#### [Data for the task]
━━━━━━
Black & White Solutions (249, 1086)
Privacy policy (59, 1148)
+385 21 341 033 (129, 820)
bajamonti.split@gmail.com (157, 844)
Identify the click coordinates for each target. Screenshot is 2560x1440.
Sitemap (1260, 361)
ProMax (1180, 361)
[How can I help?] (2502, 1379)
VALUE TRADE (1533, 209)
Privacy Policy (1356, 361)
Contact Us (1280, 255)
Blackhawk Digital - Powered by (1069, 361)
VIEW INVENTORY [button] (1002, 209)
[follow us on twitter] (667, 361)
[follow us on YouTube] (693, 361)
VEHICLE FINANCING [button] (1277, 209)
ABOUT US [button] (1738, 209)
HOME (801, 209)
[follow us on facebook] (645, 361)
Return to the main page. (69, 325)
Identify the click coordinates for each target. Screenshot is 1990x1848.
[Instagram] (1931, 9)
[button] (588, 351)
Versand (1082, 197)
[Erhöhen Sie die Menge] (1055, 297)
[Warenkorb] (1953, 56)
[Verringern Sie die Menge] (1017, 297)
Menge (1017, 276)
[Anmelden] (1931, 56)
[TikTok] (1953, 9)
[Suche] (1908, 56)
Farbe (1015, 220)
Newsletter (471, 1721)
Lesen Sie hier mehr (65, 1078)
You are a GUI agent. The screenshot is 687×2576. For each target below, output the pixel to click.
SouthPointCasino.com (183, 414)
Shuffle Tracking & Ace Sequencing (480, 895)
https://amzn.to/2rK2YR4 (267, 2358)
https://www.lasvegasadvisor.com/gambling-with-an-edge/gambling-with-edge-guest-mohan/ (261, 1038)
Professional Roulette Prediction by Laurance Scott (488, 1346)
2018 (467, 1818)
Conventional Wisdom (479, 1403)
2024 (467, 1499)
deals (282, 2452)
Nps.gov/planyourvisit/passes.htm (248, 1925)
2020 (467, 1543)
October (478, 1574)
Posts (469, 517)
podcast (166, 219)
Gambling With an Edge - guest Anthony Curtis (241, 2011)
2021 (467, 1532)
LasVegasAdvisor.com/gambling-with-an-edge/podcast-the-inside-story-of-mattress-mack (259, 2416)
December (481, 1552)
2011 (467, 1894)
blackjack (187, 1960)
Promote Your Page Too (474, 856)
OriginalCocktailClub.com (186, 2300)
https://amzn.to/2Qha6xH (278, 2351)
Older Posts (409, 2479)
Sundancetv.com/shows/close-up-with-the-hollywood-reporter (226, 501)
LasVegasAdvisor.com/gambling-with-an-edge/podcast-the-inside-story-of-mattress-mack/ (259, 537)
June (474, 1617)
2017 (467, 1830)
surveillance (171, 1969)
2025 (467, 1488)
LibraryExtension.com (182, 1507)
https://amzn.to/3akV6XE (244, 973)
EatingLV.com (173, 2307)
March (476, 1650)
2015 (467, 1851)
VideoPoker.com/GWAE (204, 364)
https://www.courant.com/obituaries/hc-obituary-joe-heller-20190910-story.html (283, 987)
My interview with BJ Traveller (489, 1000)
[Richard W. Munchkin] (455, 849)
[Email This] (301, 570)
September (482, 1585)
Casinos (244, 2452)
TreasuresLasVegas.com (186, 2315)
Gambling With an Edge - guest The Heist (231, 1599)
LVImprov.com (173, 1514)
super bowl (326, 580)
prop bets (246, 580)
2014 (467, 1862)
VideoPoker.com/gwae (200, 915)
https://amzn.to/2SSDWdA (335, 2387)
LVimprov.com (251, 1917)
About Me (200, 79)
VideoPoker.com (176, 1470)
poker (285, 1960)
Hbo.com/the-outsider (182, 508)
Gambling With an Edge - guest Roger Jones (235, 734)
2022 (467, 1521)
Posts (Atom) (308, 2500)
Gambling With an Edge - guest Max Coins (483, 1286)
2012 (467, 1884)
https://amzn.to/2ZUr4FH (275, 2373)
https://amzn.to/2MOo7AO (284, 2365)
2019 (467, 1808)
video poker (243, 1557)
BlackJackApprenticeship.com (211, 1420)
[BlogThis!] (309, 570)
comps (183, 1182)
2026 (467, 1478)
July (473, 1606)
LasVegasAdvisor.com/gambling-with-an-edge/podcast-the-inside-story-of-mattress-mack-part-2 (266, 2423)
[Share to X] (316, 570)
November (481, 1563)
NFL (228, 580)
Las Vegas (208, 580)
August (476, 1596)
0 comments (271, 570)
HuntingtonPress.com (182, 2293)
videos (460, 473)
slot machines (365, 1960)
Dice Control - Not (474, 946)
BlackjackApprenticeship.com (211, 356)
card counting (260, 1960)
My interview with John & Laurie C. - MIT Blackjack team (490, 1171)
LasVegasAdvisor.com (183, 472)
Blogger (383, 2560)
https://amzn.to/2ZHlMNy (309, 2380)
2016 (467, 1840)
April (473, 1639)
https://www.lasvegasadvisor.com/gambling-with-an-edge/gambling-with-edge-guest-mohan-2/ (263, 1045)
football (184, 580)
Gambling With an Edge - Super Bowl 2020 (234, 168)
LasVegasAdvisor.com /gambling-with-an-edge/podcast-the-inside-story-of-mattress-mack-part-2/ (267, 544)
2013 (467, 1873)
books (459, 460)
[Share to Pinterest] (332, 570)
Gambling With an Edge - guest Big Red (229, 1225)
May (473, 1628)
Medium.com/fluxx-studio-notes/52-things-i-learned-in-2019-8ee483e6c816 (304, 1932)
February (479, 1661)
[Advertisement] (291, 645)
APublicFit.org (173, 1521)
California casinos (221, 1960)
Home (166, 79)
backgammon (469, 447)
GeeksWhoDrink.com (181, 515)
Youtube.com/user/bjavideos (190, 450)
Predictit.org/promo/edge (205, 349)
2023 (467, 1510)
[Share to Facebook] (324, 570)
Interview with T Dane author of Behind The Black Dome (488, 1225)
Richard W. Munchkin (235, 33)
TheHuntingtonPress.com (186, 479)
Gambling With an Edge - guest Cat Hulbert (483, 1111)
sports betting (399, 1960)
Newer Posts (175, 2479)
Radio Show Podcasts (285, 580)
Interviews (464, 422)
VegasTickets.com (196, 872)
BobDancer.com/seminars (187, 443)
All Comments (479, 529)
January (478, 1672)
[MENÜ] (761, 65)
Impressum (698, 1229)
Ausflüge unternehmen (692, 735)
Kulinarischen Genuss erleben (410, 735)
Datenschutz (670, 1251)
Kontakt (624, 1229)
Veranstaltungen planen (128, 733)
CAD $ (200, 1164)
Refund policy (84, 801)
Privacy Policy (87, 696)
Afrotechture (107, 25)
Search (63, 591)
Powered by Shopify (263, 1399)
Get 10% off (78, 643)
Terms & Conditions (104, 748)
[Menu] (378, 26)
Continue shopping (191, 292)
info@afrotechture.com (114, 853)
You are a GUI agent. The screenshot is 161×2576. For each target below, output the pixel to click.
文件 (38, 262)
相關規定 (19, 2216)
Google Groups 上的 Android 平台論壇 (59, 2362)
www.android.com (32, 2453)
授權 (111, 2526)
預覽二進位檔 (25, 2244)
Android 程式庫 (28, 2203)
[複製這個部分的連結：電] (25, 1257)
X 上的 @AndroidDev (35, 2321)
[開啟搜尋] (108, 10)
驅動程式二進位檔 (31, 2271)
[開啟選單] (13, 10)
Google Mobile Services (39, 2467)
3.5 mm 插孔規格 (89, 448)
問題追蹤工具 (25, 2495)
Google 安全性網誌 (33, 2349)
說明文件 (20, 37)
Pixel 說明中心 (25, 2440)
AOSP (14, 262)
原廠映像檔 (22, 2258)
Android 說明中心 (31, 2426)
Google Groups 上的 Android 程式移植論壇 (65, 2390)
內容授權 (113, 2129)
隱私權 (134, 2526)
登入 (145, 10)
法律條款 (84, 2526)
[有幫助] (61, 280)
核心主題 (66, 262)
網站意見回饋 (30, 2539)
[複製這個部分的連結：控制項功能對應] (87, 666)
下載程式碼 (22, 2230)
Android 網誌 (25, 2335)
━━━━━━
Leave out every line above except those from the line with "Menge (1017, 276)" up to and including the line with "Hbo.com/the-outsider (182, 508)", and copy those exactly.

Menge (1017, 276)
[Anmelden] (1931, 56)
[TikTok] (1953, 9)
[Suche] (1908, 56)
Farbe (1015, 220)
Newsletter (471, 1721)
Lesen Sie hier mehr (65, 1078)
You are a GUI agent. The screenshot is 687×2576. For each target below, output the pixel to click.
SouthPointCasino.com (183, 414)
Shuffle Tracking & Ace Sequencing (480, 895)
https://amzn.to/2rK2YR4 (267, 2358)
https://www.lasvegasadvisor.com/gambling-with-an-edge/gambling-with-edge-guest-mohan/ (261, 1038)
Professional Roulette Prediction by Laurance Scott (488, 1346)
2018 (467, 1818)
Conventional Wisdom (479, 1403)
2024 (467, 1499)
deals (282, 2452)
Nps.gov/planyourvisit/passes.htm (248, 1925)
2020 (467, 1543)
October (478, 1574)
Posts (469, 517)
podcast (166, 219)
Gambling With an Edge - guest Anthony Curtis (241, 2011)
2021 (467, 1532)
LasVegasAdvisor.com/gambling-with-an-edge/podcast-the-inside-story-of-mattress-mack (259, 2416)
December (481, 1552)
2011 (467, 1894)
blackjack (187, 1960)
Promote Your Page Too (474, 856)
OriginalCocktailClub.com (186, 2300)
https://amzn.to/2Qha6xH (278, 2351)
Older Posts (409, 2479)
Sundancetv.com/shows/close-up-with-the-hollywood-reporter (226, 501)
LasVegasAdvisor.com/gambling-with-an-edge/podcast-the-inside-story-of-mattress-mack/ (259, 537)
June (474, 1617)
2017 (467, 1830)
surveillance (171, 1969)
2025 (467, 1488)
LibraryExtension.com (182, 1507)
https://amzn.to/3akV6XE (244, 973)
EatingLV.com (173, 2307)
March (476, 1650)
2015 (467, 1851)
VideoPoker.com/GWAE (204, 364)
https://www.courant.com/obituaries/hc-obituary-joe-heller-20190910-story.html (283, 987)
My interview with BJ Traveller (489, 1000)
[Richard W. Munchkin] (455, 849)
[Email This] (301, 570)
September (482, 1585)
Casinos (244, 2452)
TreasuresLasVegas.com (186, 2315)
Gambling With an Edge - guest The Heist (231, 1599)
LVImprov.com (173, 1514)
super bowl (326, 580)
prop bets (246, 580)
2014 (467, 1862)
VideoPoker.com/gwae (200, 915)
https://amzn.to/2SSDWdA (335, 2387)
LVimprov.com (251, 1917)
About Me (200, 79)
VideoPoker.com (176, 1470)
poker (285, 1960)
Hbo.com/the-outsider (182, 508)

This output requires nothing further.